A travers ce film, Jacques Doillon a choisi de faire parler des enfants de 4 à 6 ans du thème de la mort. Sacré défi. En leur faisant associer le plus souvent la mort à la religion dans leurs dialogues, il réussit son pari. Pour les enfants de l'âge de Ponette, les morts montent en effet au ciel pour rester aux côtés de Dieu. C'est ce que leur expliquent les adultes. Les entendre échanger leurs connaissances et leurs croyances en matière de religion avec leurs mots à eux donne une force réaliste incroyable à l'ensemble. On retiendra notamment la jolie scène où la cousine de 6 ans explique à Ponette puis à son petit frère en quoi Catholiques, Juifs et Arabes sont différents.
Autre caractéristique du réalisme saisissant du film : les enfants que nous montre Doillon cherchent bien davantage à dominer l'autre intellectuellement ou physiquement qu'à faire preuve de compassion et de solidarité les uns envers les autres. C'est généralement ce qu'on observe chez les enfants avant qu'ils n'atteignent l'âge de raison : le bien et le mal, l'équité et la justice sont des notions qui leur sont encore étrangères. En ne croisant que des enfants de son âge, Ponette a d'autant plus de difficultés à faire son deuil. En tant que spectateur adulte, on aurait simplement envie de la prendre dans ses bras, de la consoler et de lui apporter toute l'affection et l'écoute dont elle a besoin. La brutalité du monde dans lequel la fait plonger la mort de sa mère et que vient renforcer l'attitude de son père (qui la traite presque comme une adulte en la faisant monter devant en voiture, en évoquant sa « conne de mère » ou lui demandant s'il va pouvoir se démerder avec elle) n'est pas faite pour elle.

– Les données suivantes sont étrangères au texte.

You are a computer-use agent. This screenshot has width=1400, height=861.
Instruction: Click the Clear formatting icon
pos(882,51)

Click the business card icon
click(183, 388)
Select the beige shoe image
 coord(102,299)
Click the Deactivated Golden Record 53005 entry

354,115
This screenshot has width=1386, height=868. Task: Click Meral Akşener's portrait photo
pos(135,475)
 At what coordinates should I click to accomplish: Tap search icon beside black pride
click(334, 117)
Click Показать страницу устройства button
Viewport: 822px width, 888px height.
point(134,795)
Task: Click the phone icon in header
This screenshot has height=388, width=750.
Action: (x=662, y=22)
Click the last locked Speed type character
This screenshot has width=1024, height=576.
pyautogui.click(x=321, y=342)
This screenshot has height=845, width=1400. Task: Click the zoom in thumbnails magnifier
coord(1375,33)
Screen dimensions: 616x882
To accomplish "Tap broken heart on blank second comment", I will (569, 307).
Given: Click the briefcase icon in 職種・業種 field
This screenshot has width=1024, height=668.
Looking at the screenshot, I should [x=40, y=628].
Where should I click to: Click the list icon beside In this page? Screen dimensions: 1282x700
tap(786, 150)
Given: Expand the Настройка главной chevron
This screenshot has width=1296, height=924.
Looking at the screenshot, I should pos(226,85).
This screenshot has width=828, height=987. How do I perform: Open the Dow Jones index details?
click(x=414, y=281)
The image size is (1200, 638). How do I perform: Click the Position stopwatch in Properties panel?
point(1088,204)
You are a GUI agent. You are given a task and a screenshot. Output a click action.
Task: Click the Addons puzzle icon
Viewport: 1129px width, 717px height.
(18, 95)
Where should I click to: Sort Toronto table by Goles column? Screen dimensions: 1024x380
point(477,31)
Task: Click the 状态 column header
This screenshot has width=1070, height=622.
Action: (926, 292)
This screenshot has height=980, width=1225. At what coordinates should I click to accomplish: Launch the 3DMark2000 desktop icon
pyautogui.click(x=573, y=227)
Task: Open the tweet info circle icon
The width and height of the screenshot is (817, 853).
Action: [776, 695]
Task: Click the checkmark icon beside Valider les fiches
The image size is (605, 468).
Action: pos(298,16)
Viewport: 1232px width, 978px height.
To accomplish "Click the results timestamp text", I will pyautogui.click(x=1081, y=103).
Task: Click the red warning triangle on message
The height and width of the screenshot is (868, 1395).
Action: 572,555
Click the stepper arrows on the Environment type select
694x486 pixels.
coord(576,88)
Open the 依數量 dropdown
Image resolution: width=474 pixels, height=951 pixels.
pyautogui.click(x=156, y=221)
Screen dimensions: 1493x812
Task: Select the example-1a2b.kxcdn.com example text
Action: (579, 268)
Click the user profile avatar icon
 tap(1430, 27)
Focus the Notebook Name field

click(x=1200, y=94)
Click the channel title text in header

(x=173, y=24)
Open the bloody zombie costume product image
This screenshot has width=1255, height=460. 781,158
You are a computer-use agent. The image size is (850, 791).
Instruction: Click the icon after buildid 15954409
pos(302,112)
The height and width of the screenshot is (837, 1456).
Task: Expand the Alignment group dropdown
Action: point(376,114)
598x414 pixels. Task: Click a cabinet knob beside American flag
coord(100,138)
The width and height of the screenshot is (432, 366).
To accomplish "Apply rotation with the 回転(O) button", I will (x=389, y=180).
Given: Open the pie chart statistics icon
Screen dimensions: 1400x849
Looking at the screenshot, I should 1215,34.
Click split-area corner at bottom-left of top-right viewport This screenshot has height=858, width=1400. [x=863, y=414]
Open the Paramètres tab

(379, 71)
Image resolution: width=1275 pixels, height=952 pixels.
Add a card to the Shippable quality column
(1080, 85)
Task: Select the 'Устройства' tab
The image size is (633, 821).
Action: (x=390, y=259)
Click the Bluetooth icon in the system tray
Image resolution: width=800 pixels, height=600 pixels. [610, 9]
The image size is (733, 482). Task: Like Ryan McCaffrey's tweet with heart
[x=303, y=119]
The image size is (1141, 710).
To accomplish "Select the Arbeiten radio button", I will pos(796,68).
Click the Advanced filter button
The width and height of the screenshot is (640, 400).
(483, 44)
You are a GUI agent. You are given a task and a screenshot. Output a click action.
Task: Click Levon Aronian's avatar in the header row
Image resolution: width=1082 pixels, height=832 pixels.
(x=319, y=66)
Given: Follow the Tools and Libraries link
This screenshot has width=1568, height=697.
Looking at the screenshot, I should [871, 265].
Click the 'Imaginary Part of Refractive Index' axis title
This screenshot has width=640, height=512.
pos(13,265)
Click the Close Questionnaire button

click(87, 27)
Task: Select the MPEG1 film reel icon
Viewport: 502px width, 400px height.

Ponette persiste à croire à la pensée magique.
Cette pensée magique qui lui permettra in fine de pouvoir renouer un contact spirituel avec sa maman et d'obtenir d'elle son conseil d'aspirer au bonheur comme un passeport à la vie qui s'ouvre devant elle.
Le film se termine par le joli sourire de Ponette décidée à vouloir être heureuse, son seul sourire du film, et par un dernier plan montant sur un énorme marronnier, dont les branches s'élevant vers le ciel symbolisent le lien entre la terre et le ciel, le lien entre les vivants et les morts.